Denying a child’s individuality

Sunday July 15, 2012

http://thestar.com.my/education/story.asp?file=/2012/7/15/education/11612116&sec=education

By VALENTINE CAWLEY

Attractive as it may seem, children should not be enticed in large groups into participating in record-breaking events, for they will not be able to show off their respective creativity and skills.

I HAVE been most unsettled by a “mass performance” of children. It might seem odd that I should find such a performance disturbing, but it did.

What’s more, it could have been damaging to the psychological development of the children involved.

Let me explain. I recently attended a charity concert performed by children. It was organised by a Malaysian preschool. To me, it was the most offensive performance involving children.

The reason I found it so, was the total disregard shown towards every child at the performance.

In one of the presentations, there were 390 children, one of whom was my son, crammed on the stage.

Each child had standing room only. It was almost impossible for them to move, let alone perform on a stage that was not meant for such a large group.

I am certain that not a single parent in that auditorium — apart from the privileged ones at the front — would have seen their child perform.

So why the need for the performance?

Creating a record

The reason soon became clear — the school wanted to create a Malaysian record in which it had the most number of children performing in an event.

To do so, they squeezed well over 1,000 children into its various presentations that night.

The emphasis was on quantity, not on quality. None of the children seemed to have received proper instructions on what they were supposed to do and how to perform.

Those responsible for the event had no regard for the children’s health, comfort and state of mind.

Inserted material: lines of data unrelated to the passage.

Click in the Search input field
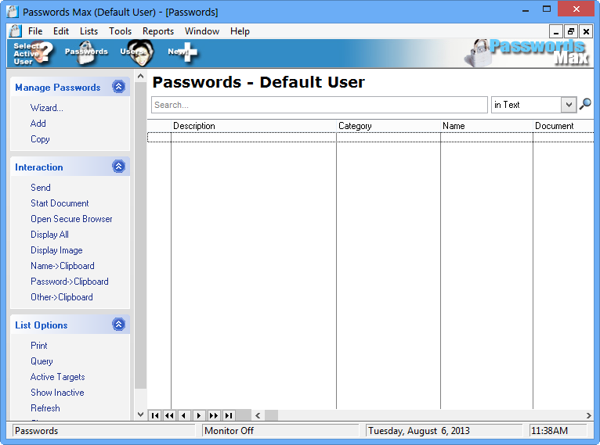point(320,104)
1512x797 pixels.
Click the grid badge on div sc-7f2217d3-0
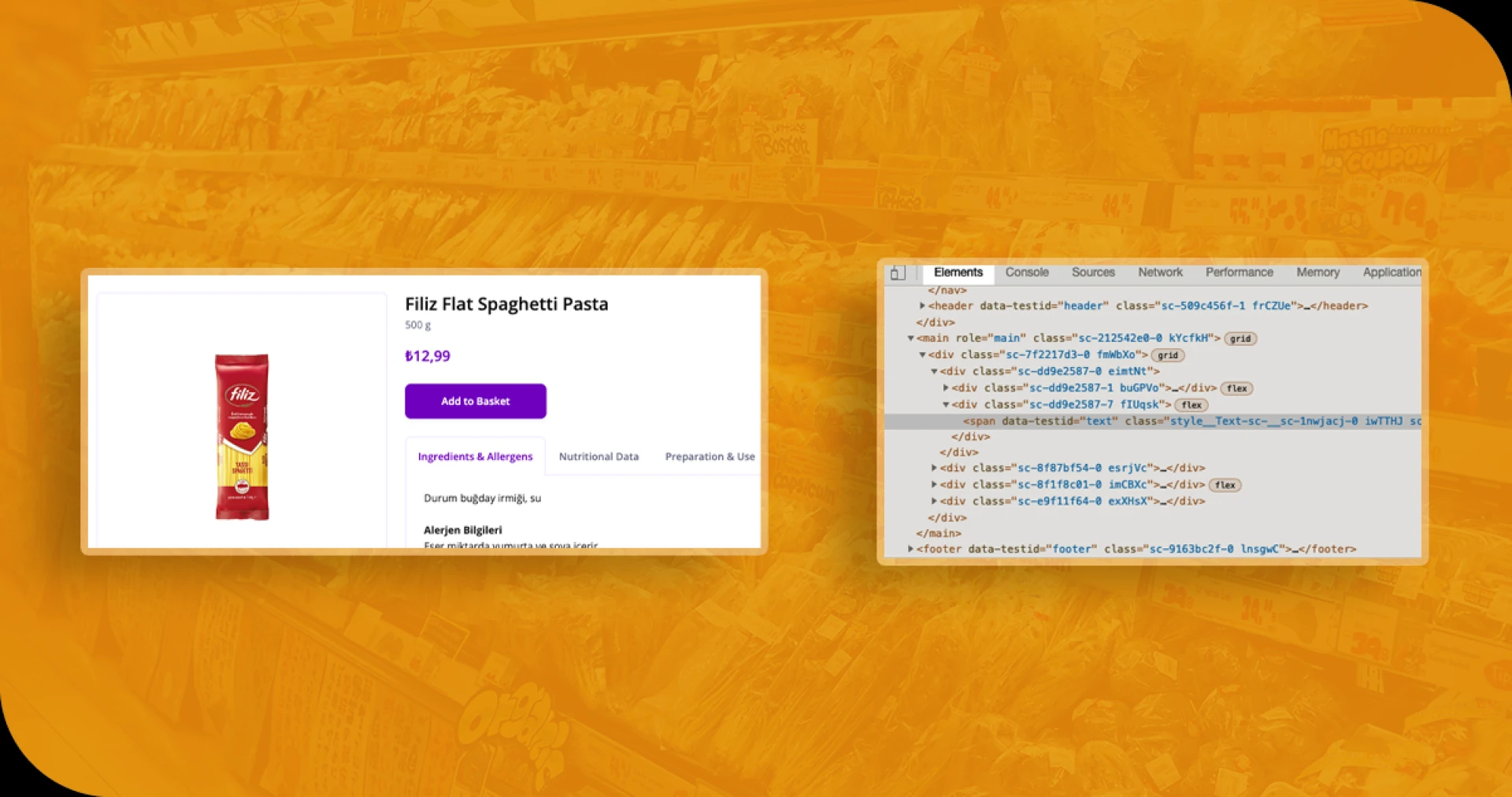1167,355
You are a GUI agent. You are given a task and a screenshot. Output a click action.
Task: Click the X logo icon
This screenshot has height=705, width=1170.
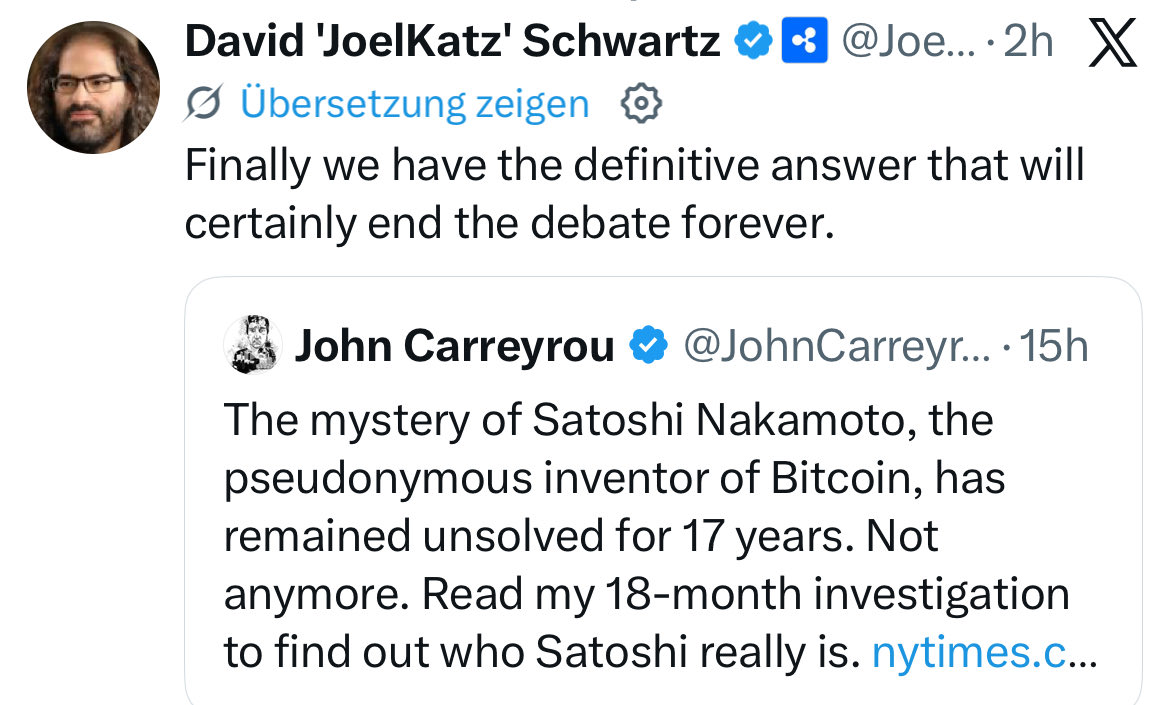(1112, 45)
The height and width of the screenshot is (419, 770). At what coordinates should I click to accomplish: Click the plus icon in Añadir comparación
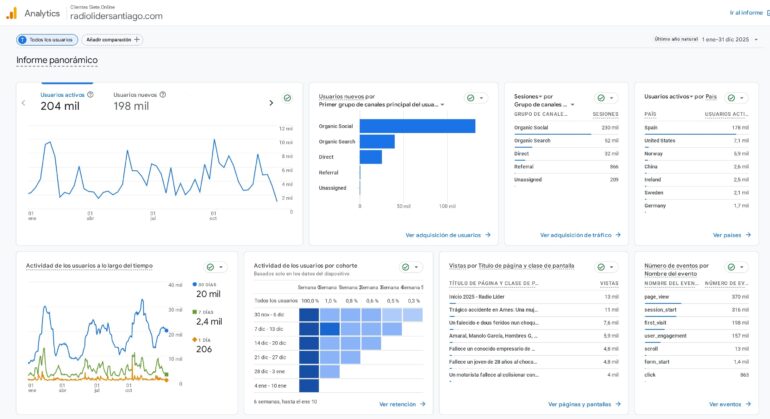(136, 40)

My son was forced to be at the event and I had the feeling that he was unimportant and that his individuality meant nothing. He was just a number, like the others on stage

During the entire duration of the performance, the children had the opportunity to feel their nothingness, their triviality, their “unimportance” to the school.

As a parent, this offended me deeply. There was clearly no respect shown to the children .

Once I saw the 390 children on the stage, I knew, at once, why my son – who usually loves performing – was reluctant to do so.

What occurred was not even remotely a performance experience.

It was an act of psychological denigration for both the children and parents present.

Regrets

I should have listened to my son. I should have pulled him out from the “performance”.

On the day of his rehearsal, he had complained they were not provided with enough refreshments.

Yet, on the day of the performance, those responsible made a big show of feeding the kids.

This hints at the true nature of the organisers. I have learnt my lesson.

If the school ever came up with a stunt like that, we will not allow our child to participate.

The only reason he is at the school is because it is the nearest school to our house, and the most affordable. It is economics alone that dictated our choice.

The school broke the record for having the most number of children performing on stage, but, in doing so, it also broke whatever notion the parents might have had about it (the school) caring for their children.

Education should never be primarily about money. It should be about nurturing a child to become a person with good values.

Putting children in a situation like this just for a record-breaking stunt, is certainly not about bringing out their best.

I remember my son enjoying a different experience when he was a three-year-old child.

He was in a school in Singapore, which was not part of a big chain. He had to perform a dance at the school‘s concert.

It was great to see him up there on stage with a few others. Every movement was fluid and elegant and synchronised perfectly with the accompanying music.

However, I cannot say the same of his current school. Our son has never had that opportunity to present his skills, style and talent.

The school has lost sight of its original ideals in bringing out the best in each pupil, focusing instead on organising an event involving so many children.

None of the children had the chance to develop or hone their skills and talent in the performing arts. It was indeed a great disappointment.

Insignificant

Such “mass performances” must come to an end.

Parents should resist the trend of allowing others to hoodwink their children into creating record-breaking feats.

No child should be made to feel insignificant in performances of such a large scale.

Parents should insist that those organising public performances that include children, should ensure that every youngster is allowed to demonstrate his individuality and talent.

Having smaller groups would ensure that those responsible, be they schools or organisations, cannot cover up their flaws.

Many organisers tend to hide their weaknesses in choreography and other areas like singing and acting, by having a larger group of performers.

By doing so, the audience doesn’t have a chance to scrutinise the flaws of each child, or performer.

Let me reiterate that the true joys of performing will be evident only if children are allowed to develop their individual styles and talent in small groups.

Organisations or individuals should never use children for record-breaking feats for they are mainly a public relations gimmick.

Every parent should be allowed to have memories of their child, on stage, for the first time … memories of their first dance, their first song, their first play.

Let Malaysia be a nation, in which every parent has that chance.

● The writer, an Irishman based in Kuala Lumpur, is a psychology researcher focusing on giftedness. He is also chairman of the Research Committee of the National Association for Gifted Children, Malaysia (NAGCM). He was an actor, writer, magazine founder and editor, physicist and teacher.